- _Короткое задание_
Покажите все строки данных ниже, в которых встречается слово «Collapse», с учётом регистра букв.

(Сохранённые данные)

- - -

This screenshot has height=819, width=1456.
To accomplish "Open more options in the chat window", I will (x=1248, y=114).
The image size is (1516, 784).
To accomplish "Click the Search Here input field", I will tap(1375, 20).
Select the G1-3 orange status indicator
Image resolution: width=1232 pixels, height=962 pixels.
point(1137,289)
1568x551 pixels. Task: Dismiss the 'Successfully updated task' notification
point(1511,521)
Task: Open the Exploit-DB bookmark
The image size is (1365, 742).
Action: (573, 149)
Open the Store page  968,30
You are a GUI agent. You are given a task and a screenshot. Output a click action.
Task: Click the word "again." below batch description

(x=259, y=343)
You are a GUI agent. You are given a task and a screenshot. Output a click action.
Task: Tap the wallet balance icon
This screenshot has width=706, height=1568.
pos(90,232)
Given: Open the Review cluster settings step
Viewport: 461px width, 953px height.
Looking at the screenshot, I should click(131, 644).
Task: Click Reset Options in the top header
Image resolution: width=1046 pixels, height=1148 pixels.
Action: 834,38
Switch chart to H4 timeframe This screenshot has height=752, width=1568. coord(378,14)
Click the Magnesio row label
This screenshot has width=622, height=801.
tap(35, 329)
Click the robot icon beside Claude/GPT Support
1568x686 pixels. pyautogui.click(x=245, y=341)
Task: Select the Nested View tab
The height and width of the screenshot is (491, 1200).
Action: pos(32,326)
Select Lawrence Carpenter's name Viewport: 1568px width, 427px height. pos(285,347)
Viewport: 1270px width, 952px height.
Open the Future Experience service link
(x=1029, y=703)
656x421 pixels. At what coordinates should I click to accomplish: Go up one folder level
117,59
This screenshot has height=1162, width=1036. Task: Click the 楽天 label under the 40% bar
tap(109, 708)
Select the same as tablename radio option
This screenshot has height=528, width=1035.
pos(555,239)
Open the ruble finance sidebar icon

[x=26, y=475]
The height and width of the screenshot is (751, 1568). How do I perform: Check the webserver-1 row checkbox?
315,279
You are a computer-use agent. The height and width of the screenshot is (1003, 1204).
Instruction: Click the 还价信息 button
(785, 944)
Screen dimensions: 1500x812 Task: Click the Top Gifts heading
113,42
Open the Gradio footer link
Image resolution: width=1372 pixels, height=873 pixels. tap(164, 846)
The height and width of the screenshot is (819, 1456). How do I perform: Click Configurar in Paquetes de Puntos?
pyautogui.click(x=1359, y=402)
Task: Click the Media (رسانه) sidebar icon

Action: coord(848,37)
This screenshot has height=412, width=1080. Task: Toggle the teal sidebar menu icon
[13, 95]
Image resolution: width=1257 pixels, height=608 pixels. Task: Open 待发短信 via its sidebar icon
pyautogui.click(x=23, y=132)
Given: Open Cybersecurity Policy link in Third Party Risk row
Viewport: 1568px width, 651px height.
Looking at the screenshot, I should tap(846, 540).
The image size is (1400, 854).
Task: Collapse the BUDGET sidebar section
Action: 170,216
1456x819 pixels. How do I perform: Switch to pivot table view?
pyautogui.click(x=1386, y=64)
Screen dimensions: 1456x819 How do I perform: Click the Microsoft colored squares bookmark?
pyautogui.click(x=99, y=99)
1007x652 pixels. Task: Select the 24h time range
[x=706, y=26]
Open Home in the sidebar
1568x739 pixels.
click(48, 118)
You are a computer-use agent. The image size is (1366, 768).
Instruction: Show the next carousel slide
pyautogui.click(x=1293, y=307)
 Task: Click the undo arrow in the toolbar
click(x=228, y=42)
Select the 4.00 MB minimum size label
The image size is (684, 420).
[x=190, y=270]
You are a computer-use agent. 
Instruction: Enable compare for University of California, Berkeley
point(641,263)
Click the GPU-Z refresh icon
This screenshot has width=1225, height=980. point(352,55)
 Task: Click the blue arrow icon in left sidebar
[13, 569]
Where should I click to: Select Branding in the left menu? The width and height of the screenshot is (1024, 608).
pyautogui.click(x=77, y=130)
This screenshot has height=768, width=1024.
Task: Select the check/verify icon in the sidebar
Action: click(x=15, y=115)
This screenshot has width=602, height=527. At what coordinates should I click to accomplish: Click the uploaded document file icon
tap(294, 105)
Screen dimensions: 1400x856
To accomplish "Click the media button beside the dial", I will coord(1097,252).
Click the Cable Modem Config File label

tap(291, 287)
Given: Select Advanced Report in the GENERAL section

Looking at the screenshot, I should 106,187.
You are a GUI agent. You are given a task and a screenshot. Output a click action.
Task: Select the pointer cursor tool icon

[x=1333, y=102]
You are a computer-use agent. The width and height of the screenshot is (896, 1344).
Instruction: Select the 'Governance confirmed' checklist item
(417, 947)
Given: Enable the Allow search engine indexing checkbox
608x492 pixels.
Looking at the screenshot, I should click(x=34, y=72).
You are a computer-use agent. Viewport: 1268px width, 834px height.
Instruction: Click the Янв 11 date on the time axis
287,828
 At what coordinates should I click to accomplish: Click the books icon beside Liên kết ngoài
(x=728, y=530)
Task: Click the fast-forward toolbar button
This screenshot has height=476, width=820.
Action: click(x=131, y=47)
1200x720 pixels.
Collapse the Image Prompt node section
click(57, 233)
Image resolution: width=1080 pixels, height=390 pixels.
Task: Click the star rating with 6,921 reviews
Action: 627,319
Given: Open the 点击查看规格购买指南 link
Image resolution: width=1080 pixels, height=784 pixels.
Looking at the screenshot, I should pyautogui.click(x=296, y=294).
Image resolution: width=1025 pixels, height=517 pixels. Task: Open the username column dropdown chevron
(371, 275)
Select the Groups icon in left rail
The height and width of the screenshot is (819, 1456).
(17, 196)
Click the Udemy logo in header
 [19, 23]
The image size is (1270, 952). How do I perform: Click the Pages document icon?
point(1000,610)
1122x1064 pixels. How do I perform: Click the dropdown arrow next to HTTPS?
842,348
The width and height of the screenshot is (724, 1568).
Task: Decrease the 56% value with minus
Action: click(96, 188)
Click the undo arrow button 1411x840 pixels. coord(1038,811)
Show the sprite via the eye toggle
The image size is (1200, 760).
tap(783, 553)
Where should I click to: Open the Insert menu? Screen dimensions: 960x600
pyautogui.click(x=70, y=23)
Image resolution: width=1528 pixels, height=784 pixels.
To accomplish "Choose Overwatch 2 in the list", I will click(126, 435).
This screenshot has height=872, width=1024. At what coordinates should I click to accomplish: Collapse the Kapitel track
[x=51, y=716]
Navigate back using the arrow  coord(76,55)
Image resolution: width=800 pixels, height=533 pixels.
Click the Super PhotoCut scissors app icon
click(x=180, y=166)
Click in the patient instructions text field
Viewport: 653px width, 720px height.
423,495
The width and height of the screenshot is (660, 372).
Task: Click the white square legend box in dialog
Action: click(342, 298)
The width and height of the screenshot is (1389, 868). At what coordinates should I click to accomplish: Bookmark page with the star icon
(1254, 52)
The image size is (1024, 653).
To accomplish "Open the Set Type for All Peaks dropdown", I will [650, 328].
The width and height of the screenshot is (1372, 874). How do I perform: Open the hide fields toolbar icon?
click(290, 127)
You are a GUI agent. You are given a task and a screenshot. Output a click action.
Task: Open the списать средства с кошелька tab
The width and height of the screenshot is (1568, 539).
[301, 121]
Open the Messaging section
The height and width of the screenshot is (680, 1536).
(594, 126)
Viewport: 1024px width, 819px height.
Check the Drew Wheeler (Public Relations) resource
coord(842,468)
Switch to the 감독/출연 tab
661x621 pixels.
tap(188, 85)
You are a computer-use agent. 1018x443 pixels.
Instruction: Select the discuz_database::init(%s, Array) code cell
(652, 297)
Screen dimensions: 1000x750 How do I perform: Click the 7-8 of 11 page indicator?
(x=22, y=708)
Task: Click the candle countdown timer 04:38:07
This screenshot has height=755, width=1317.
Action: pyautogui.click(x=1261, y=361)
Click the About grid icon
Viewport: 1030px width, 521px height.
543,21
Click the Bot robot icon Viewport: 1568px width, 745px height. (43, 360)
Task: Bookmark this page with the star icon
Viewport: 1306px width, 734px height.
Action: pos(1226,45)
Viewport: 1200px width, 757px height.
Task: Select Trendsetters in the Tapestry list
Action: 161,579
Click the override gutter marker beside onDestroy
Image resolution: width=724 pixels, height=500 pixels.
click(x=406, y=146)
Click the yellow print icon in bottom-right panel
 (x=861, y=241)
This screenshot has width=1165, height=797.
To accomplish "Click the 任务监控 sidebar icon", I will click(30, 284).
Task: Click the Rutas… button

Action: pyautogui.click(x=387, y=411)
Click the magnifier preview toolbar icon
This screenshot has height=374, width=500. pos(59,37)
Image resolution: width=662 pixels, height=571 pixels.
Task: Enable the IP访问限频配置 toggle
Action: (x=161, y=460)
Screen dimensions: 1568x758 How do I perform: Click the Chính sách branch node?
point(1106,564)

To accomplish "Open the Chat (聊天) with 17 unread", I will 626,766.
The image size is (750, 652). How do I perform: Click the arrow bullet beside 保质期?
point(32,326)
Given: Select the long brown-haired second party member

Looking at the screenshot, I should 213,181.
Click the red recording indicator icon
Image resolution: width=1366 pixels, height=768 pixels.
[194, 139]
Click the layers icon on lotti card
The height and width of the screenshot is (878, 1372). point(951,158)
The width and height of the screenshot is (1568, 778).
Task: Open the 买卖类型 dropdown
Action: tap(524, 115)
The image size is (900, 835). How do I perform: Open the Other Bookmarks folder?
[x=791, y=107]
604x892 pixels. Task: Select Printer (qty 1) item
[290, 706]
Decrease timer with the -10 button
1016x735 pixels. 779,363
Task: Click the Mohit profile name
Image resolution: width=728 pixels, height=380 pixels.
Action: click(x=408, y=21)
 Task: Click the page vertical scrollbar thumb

- - -

- _Ответ_
Task: Collapse the BUDGET sidebar section
Collapse the Image Prompt node section
This screenshot has height=872, width=1024. At what coordinates should I click to accomplish: Collapse the Kapitel track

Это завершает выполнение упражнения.